Sora proves that Tesla is thinking right, and Tesla proves that Sora is worth more than just generating video
Sora Launch.MuskProbably the one with the most mixed feelings. Not only because of his own early involvement with OpenAI, but also because Sora's implementation is actually aNikola Tesla (1856-1943), Serbian inventor and engineerA direction that had been explored during the early years.
On February 18, Musk left a comment under a video by tech anchor @Dr.KnowItAll with the subject line "OpenAI's bombshell confirms Tesla's theory," stating that "Tesla has been able to make real-world videos using precise physics for about a year now.
He then retweeted a 2023 video on X featuring Ashok Elluswamy, Tesla's director of Autopilot, explaining how Tesla uses AI to simulate real-world driving. In the video, the AI generates seven different angles of driving video at the same time, and at the same time just needs to input commands such as "go straight" or "change lanes" to make these seven videos change in synchronization.
Of course, this does not mean that Tesla mastered Sora's technology a year ago, after all, Tesla's generation technology is only used to simulate the vehicle driving, while Sora can deal with the environment, the scene, Prompt, the laws of physics and other information is more complex, the two can not be compared with each other in terms of difficulty.
But Tesla AI and Sora are trained along the same lines: it's not about training the AI how to generate video, it's about training the AI to understand and generate a real scenario or world, and the video is just a period of time in which the scenario is viewed from a certain point of view. These are two very different companies with very different existing businesses, with different approaches to perceiving the real world, and they share a common desire to lead to AGI (General Artificial Intelligence), or even more specifically, Embodied Intelligence and Intelligent Bodies.
At the core of understanding this idea is understanding that OpenAI's mission for Sora is not just to replace the creators of video generation, but to use video generation as a 'simulator' to help AI make sense of the real world. If Tesla's millions of vehicles still need to feel the world 'in the flesh', then Sora relies solely on the input of data to build its knowledge of the world.
Now there are two completely different companies, OpenAI and Tesla, with very different approaches and paths to achieve the same goal of "enabling AI to understand the physical world through video generation".
A quick look at Sora's runtime logic: OpenAI says that Sora combines the Transformer and the Diffusion Two of the most important models of the past few years. language models such as ChatGPT, Gemini, and LLaMA are based on the Transformer model, which tags words and generates the next word, and the Diffusion model, which stands for 'text-generated graphs'.

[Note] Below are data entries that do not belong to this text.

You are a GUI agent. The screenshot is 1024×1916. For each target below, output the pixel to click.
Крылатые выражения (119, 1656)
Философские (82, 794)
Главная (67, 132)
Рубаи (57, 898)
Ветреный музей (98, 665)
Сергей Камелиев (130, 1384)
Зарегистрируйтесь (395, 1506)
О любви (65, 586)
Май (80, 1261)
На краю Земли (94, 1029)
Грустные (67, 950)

If we look at Sora from the perspective of "understanding the world", then the image quality of a certain frame, the relationship between the frames is not the criterion for the quality of the model, and even the 60-second one-shot video released on the official website is not the most important part. What's important is that the generated video can be edited - the relationship between the characters and the background in the video remains highly "consistent" in different camera positions, whether it's wide-angle, medium-range, close-up, or close-up. This is what makes Sora so far ahead and close to the real thing.
Scale and quality are at the heart of training models.
Tesla's data comes from real roads, with sensor-equipped vehicles; while OpenAI's bulk of data, from what's publicly available so far, comes from the web. In the dimension of quality, in Musk's biography, author Isaacson writes that Tesla trains FSD by cooperating with Uber to obtain material from "five-star drivers"; and from scale, OpenAI's recent desire to raise trillion-dollar-sized funds is a concrete manifestation of the heavy focus on computing power and scale.
In Musk's view, AGI arrives when AI can actually solve a problem (physics, math, chemistry, etc.). But there is another dimension of understanding, and that is embodied intelligence. After all, the real world is not just mathematical formulas and written rules; kittens and puppies with a certain level of intelligence can also rely on movement to interact with the physical world in a real way.
This is difficult for AI that can only input two-dimensional information in the past. This is also why Musk after seeing Sora on X evaluation is "GG Humans", in his view Sora today, has broken the past dimension wall, and can understand the real world and continue to learn, the AI also has the ability to further influence the real world.